You can learn more about how we decide which claims to fact-check on our website, but I handed these questions over to Lou to answer. 

You care about democracy

Readers shared many different issues they cared about going into 2024: abortion rights, immigration, conflict in the Middle East, housing and LGBTQ+ rights. Many said they wanted more insight into why some voters remain loyal to former President Donald Trump and expressed frustration with the Democratic Party for not having strong enough messaging. 

But a running theme through many of the emails and comments I received was concern about the state of democracy.

"Normally I would be looking forward to vote, but with so much misinformation and voters who believe in the lies & BS being spread on the Republican side by the frontrunner, it’s VERY worrisome," another newsletter reader wrote.

When I asked our Instagram followers to list their top issues for 2024, I got responses such as, "Preserving democracy," "Ease and safety of voting, proper representation of districts," and "Civility, respect and protecting democracy."

"At this time I can honestly say that I am frightened," one reader told me. "I feel like our democracy is in real trouble! Am I wrong about this?"

Further down in the message, the same reader said, "I like to be informed but feel a sense of burnout from all the ‘noise.’ I really care and have never seen such polarization!"

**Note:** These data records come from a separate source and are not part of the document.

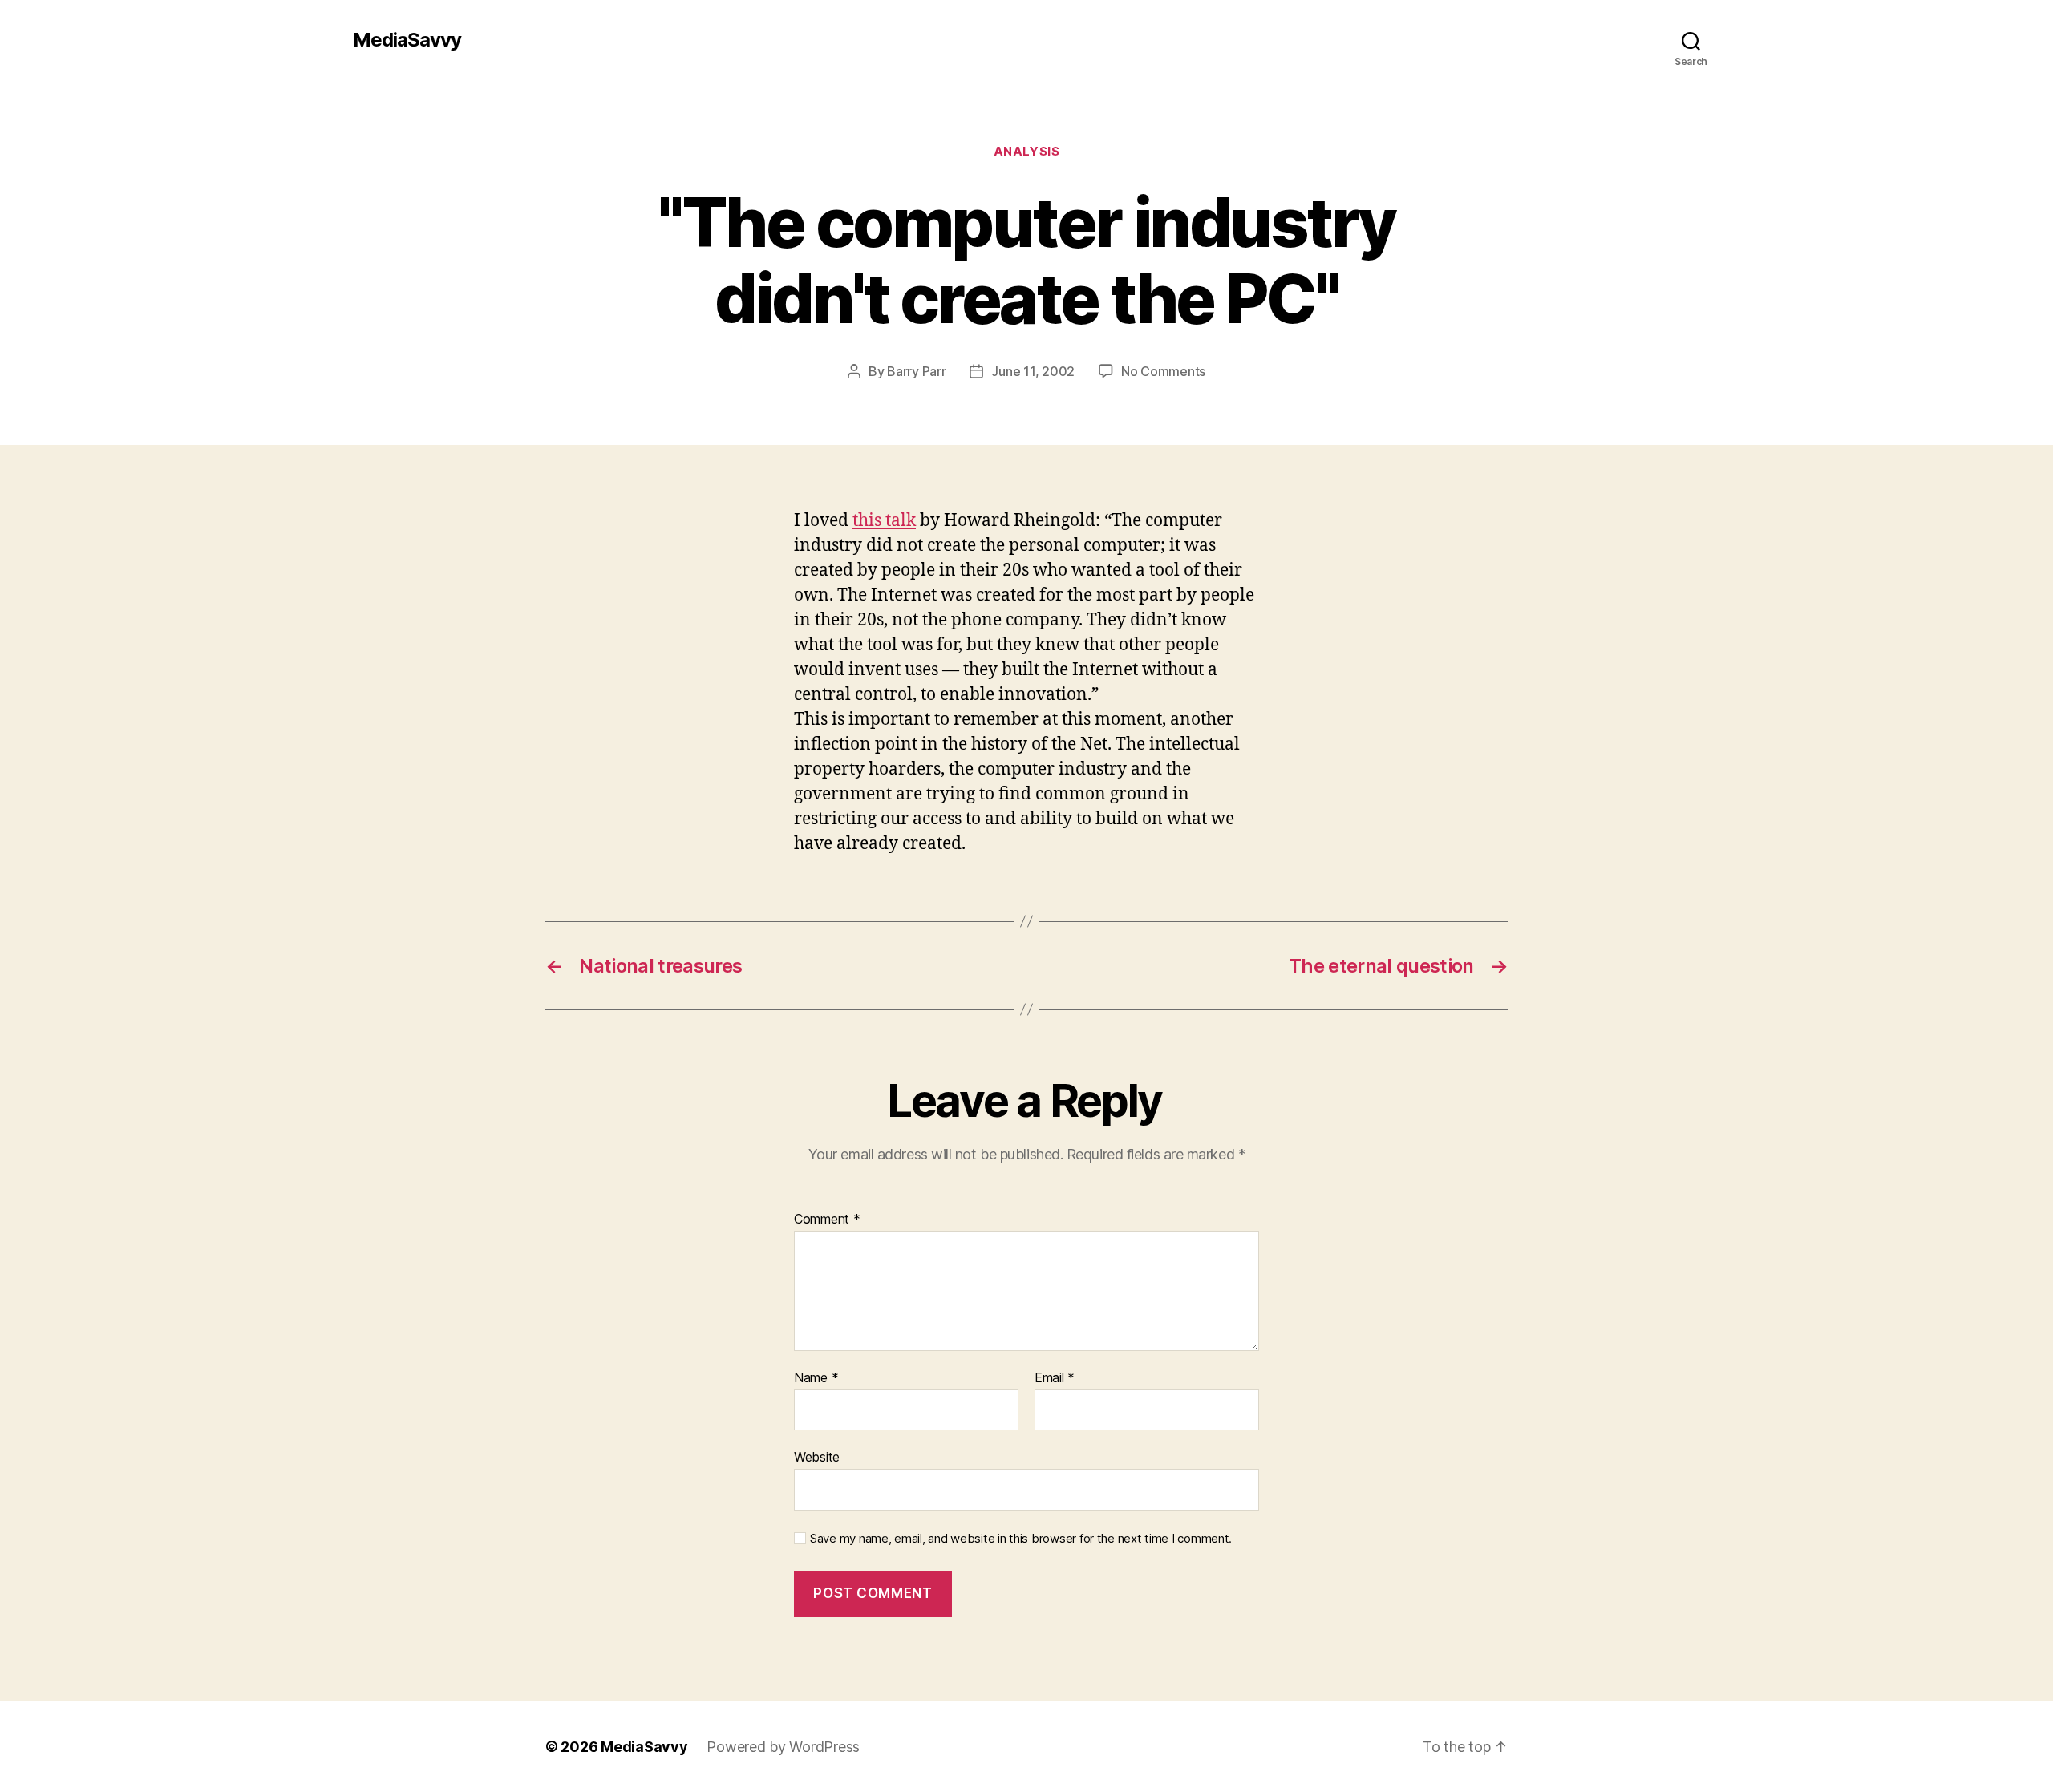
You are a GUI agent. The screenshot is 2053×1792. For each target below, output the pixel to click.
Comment (827, 1219)
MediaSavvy (407, 40)
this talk (884, 521)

Helping people be informed participants in democracy is the reason we publish here at PolitiFact. We know it can be hard, sometimes downright exhausting, to try to find accurate information in a sea of rhetoric. 

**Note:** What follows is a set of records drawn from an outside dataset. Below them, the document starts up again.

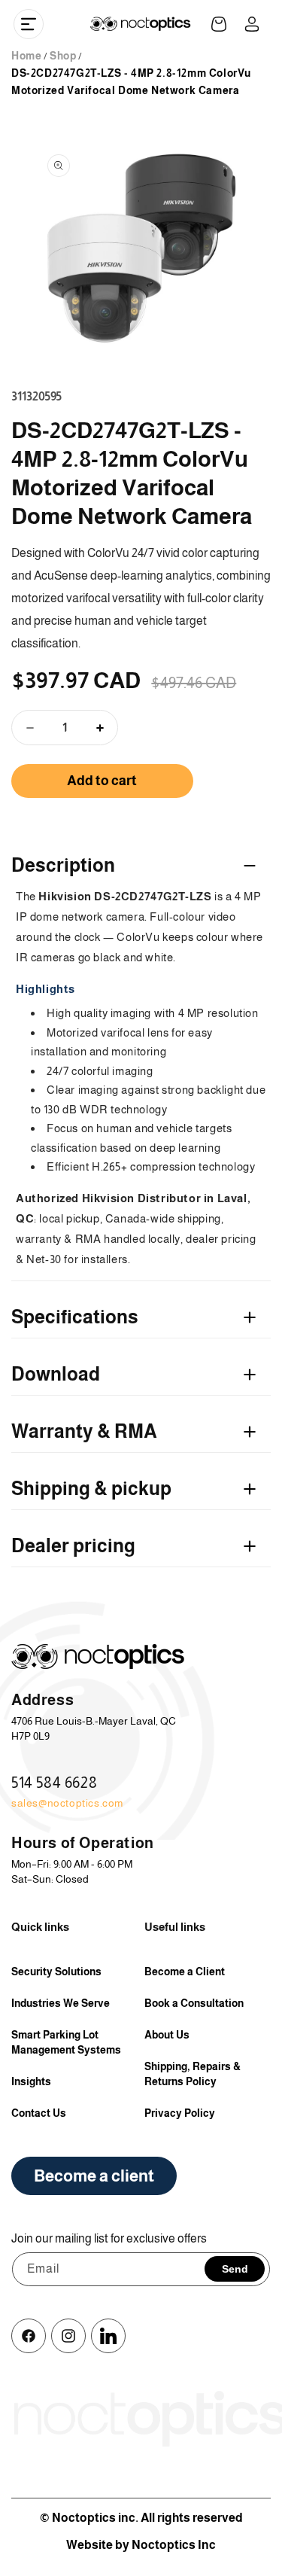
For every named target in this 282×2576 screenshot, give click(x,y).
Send (235, 2269)
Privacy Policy (179, 2113)
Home (26, 56)
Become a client (94, 2175)
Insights (31, 2081)
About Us (167, 2035)
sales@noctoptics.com (67, 1803)
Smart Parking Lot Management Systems (66, 2042)
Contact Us (38, 2113)
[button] (29, 24)
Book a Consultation (194, 2003)
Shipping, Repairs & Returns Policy (192, 2073)
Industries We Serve (60, 2003)
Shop (63, 56)
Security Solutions (56, 1971)
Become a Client (184, 1971)
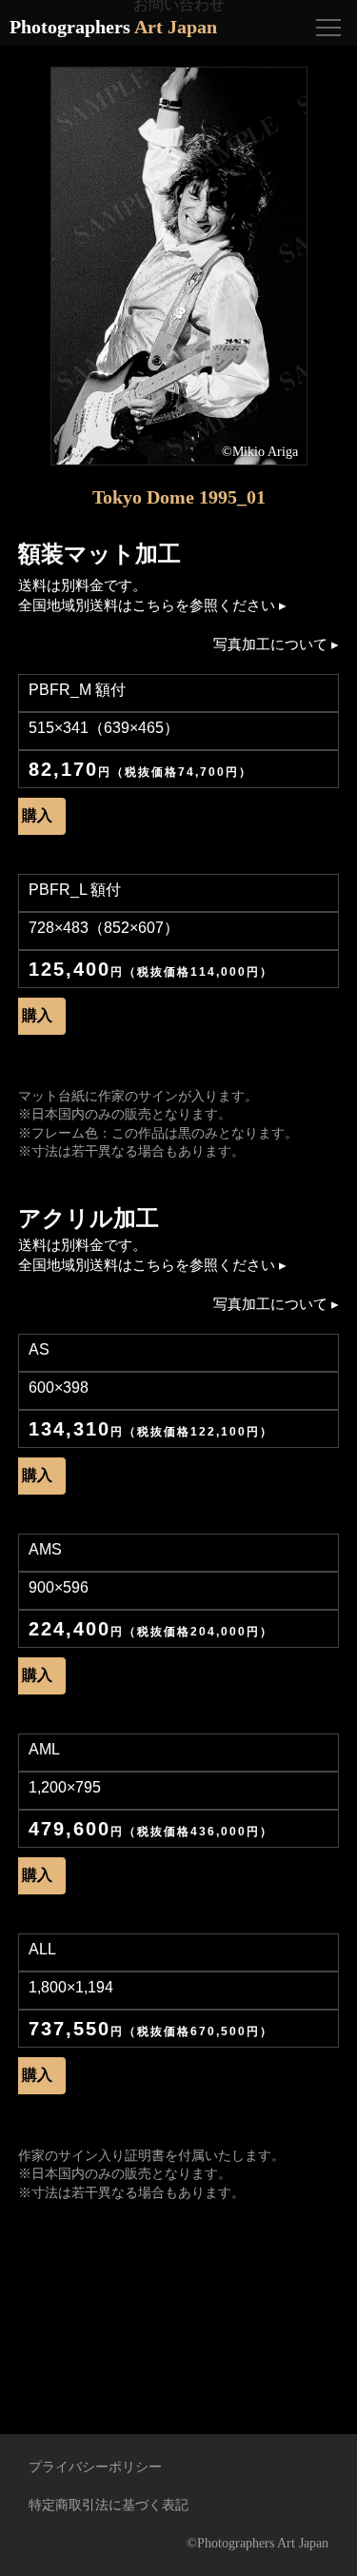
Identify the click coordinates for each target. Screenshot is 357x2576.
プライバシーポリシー (95, 2467)
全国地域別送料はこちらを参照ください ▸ (152, 605)
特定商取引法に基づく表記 (108, 2505)
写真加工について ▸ (276, 644)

But you’re not in this alone. If you hear something you think sounds suspicious, send it our way at [email protected] so we can investigate it for you. 

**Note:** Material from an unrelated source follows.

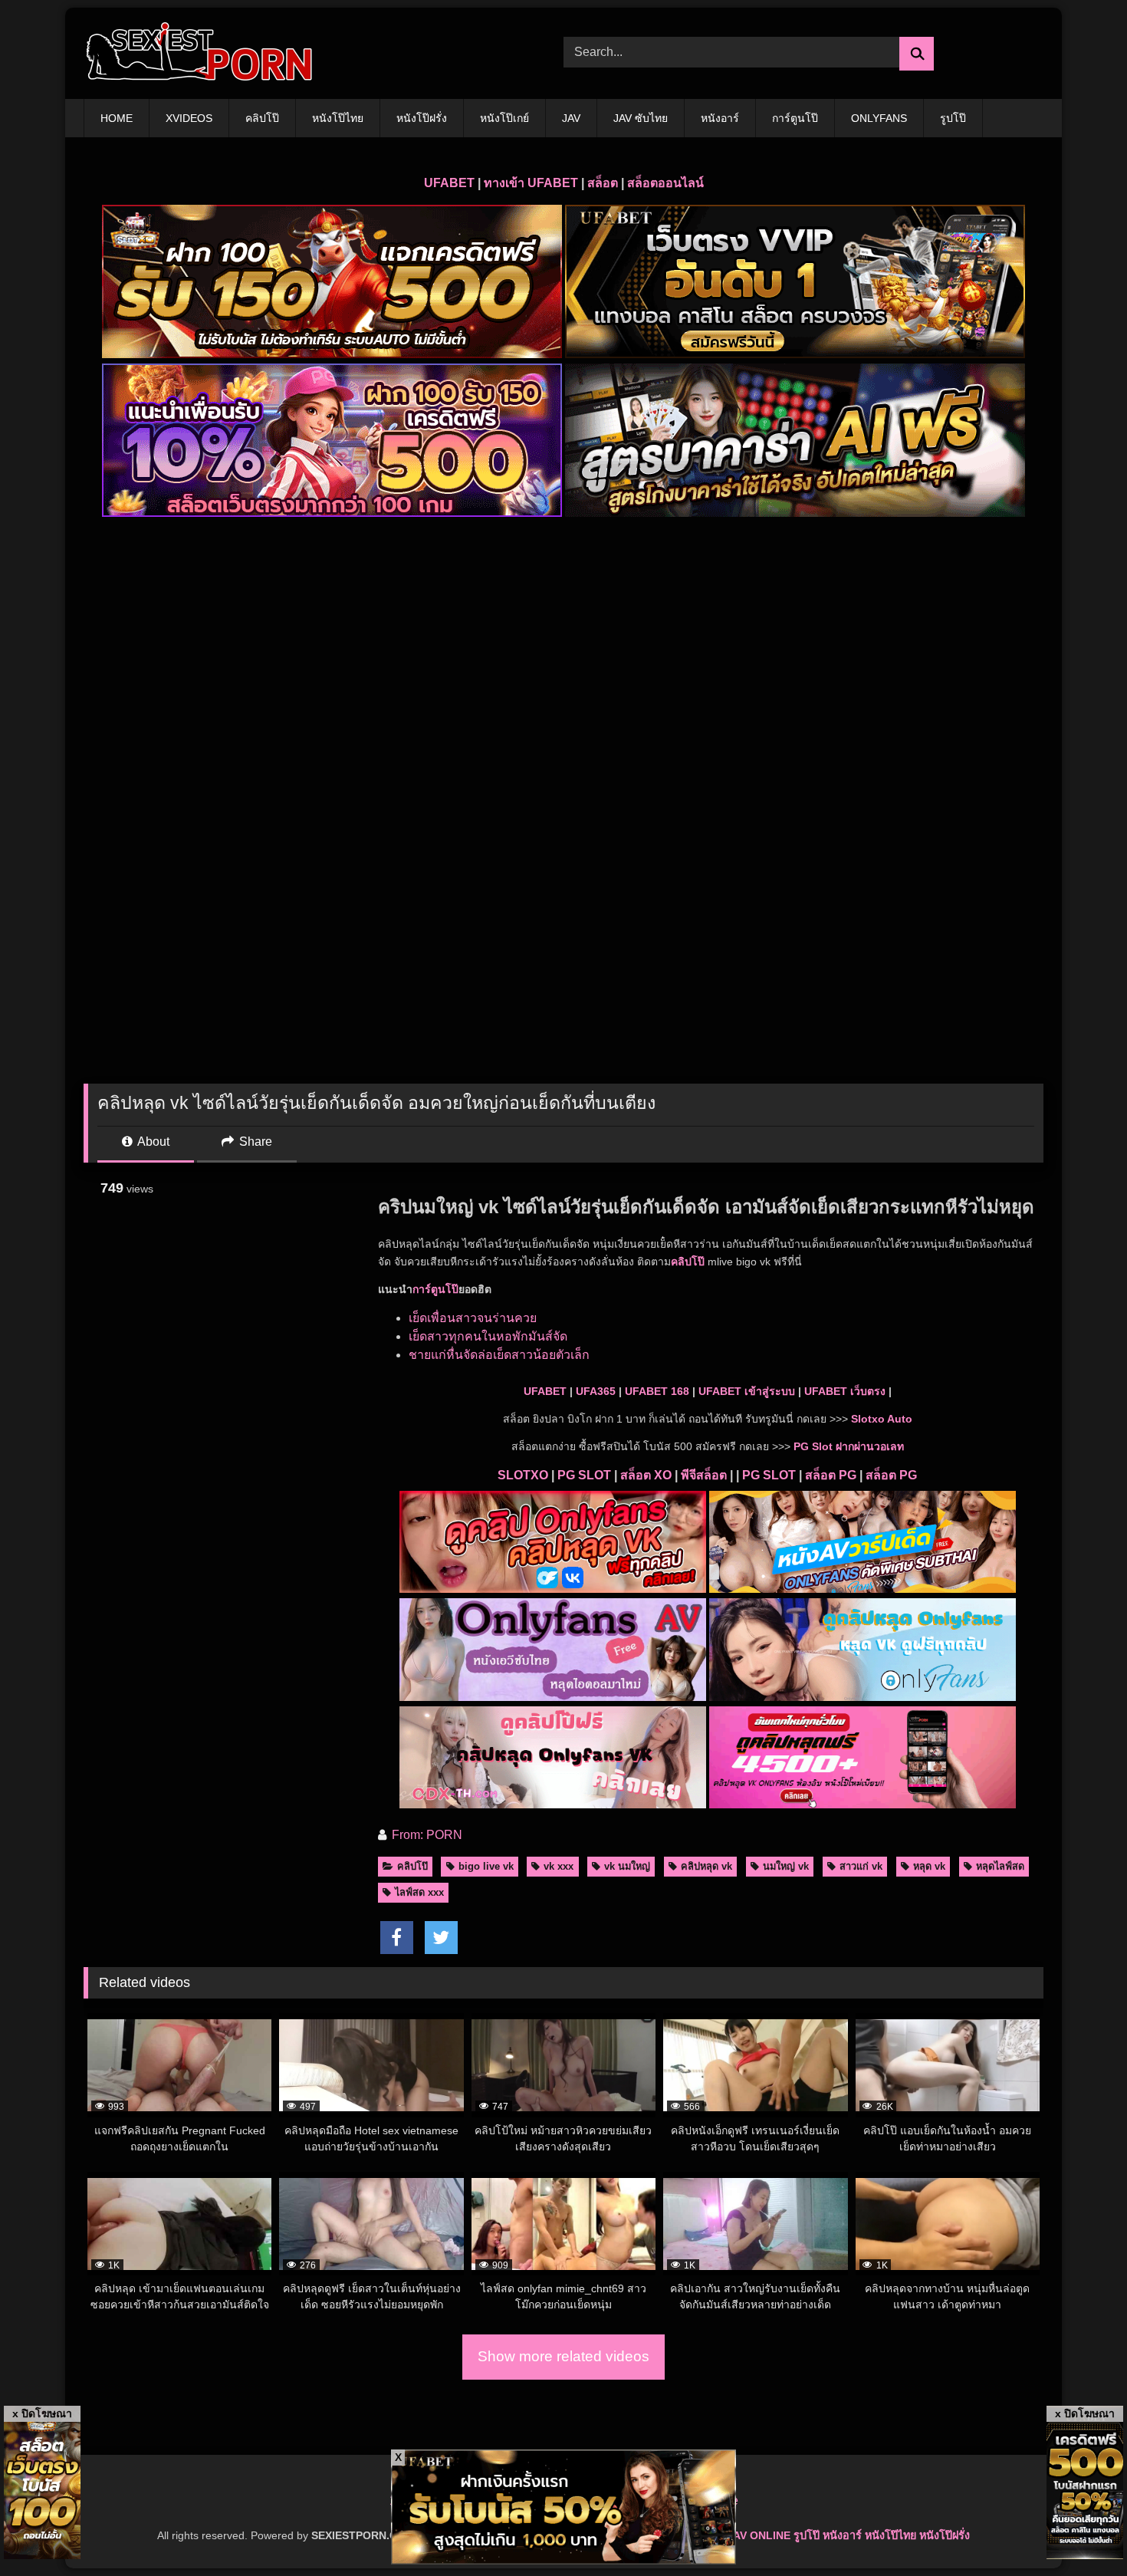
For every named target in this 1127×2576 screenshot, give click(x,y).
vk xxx (558, 1866)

And if you want to help us disrupt the misdirecting agendas of politicians across the ideological spectrum, share our stories with your friends or family or donate to our nonprofit newsroom. 

Some sad news: This will be my last update from New Hampshire, but my teammates who are staying through the election will be sending you updates throughout the weekend. If you're signed up for PolitiFact Daily, I’ll be back in your inbox sometime next week.

 Thanks for coming along on this journey with me, readers! (Ellen Hine/PolitiFact)

As I’ve mentioned before, this is my first time covering a presidential election. This week has been an incredible learning experience, one I will never forget. Thank you so much for joining me on this trip, readers!